BRIEF
Print the lines exactly. Start at the first line of the material below, end with the line that contains "Screen dimensions: 1283x952", and skip all pictures.

TASK INPUT

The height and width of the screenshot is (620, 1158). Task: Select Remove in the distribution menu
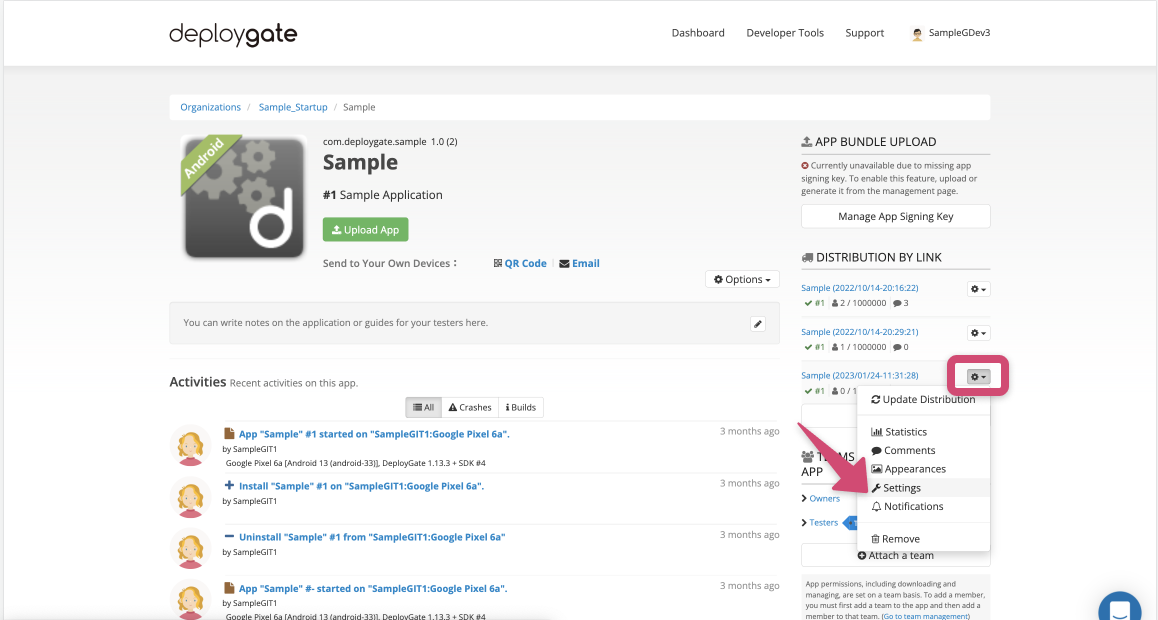pyautogui.click(x=900, y=539)
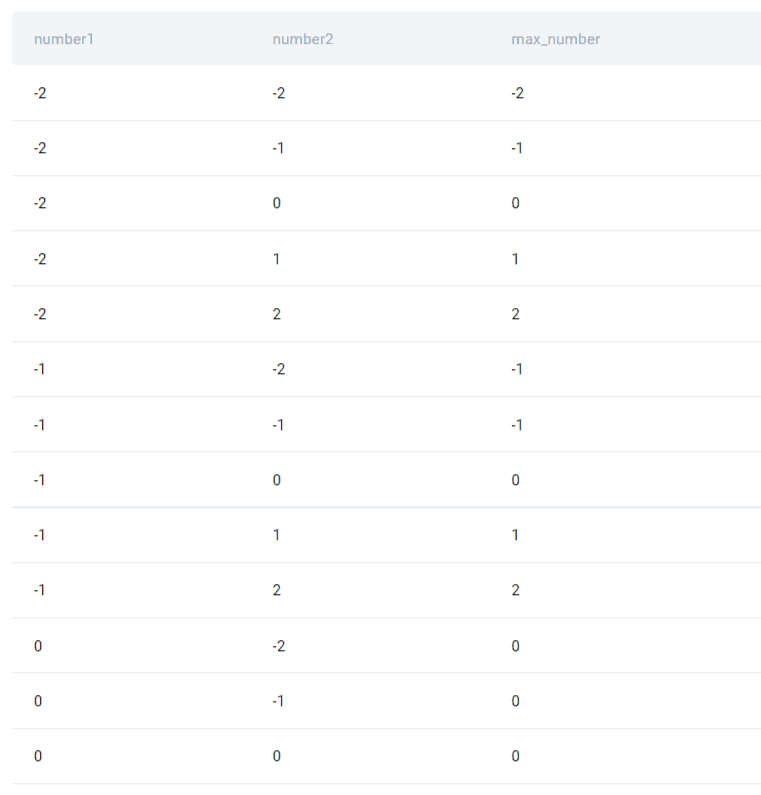Viewport: 761px width, 795px height.
Task: Click max_number cell where both numbers are -2
Action: point(518,93)
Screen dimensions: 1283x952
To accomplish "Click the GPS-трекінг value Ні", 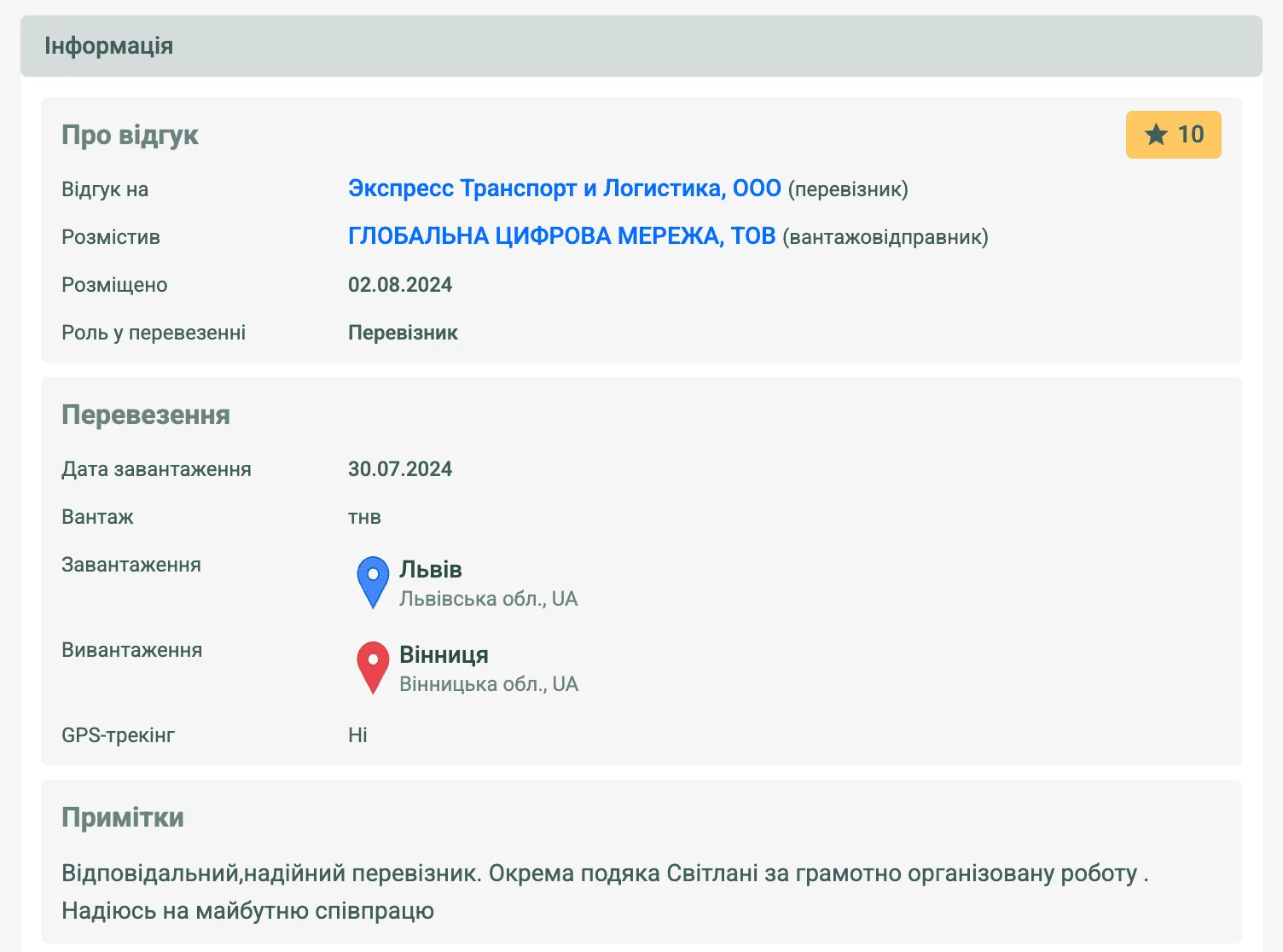I will (x=357, y=735).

FINISHED TASK
The height and width of the screenshot is (620, 1158). Task: Select Remove in the distribution menu
pyautogui.click(x=900, y=539)
Viewport: 761px width, 795px height.
Task: Click max_number cell where both numbers are -2
Action: point(518,93)
Screen dimensions: 1283x952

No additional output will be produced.